### Your assignment
Every line from the one with "Task: Click the" through the final line of the data below goes in the answer, copied exactly. Pictures do not.

==== Supplied entries

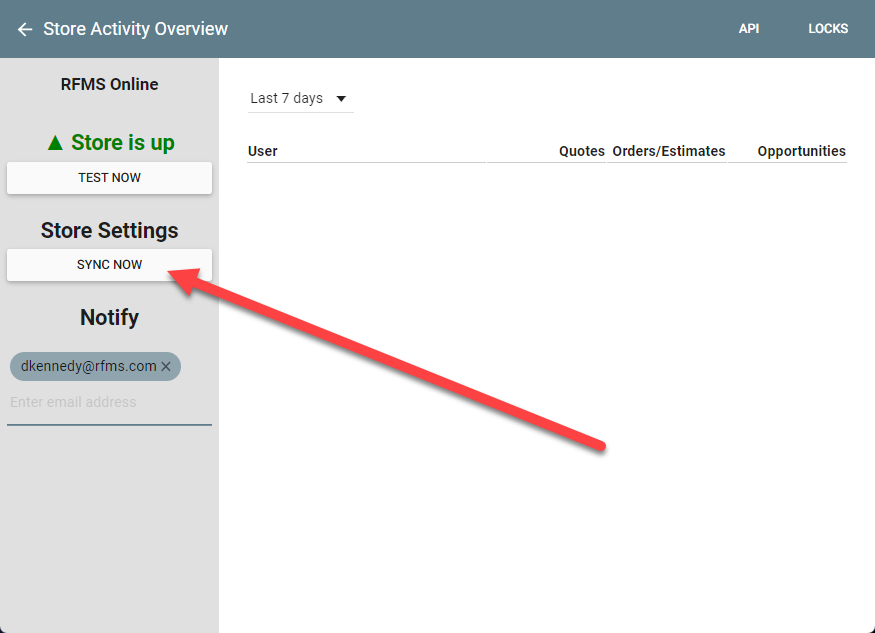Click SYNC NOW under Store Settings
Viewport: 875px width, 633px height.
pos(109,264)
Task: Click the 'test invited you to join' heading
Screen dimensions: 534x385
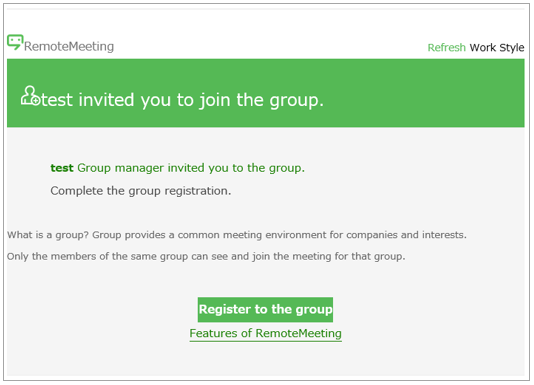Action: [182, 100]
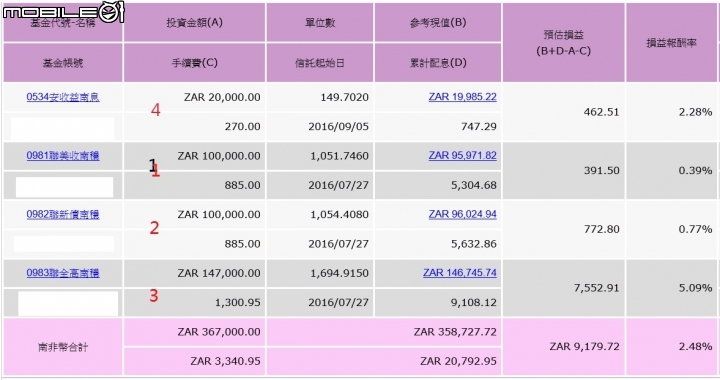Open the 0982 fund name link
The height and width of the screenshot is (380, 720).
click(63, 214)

========

### Task output
Task: Click the 'test invited you to join' heading
Screen dimensions: 534x385
Action: [182, 100]
Open the 0982 fund name link
The height and width of the screenshot is (380, 720).
click(63, 214)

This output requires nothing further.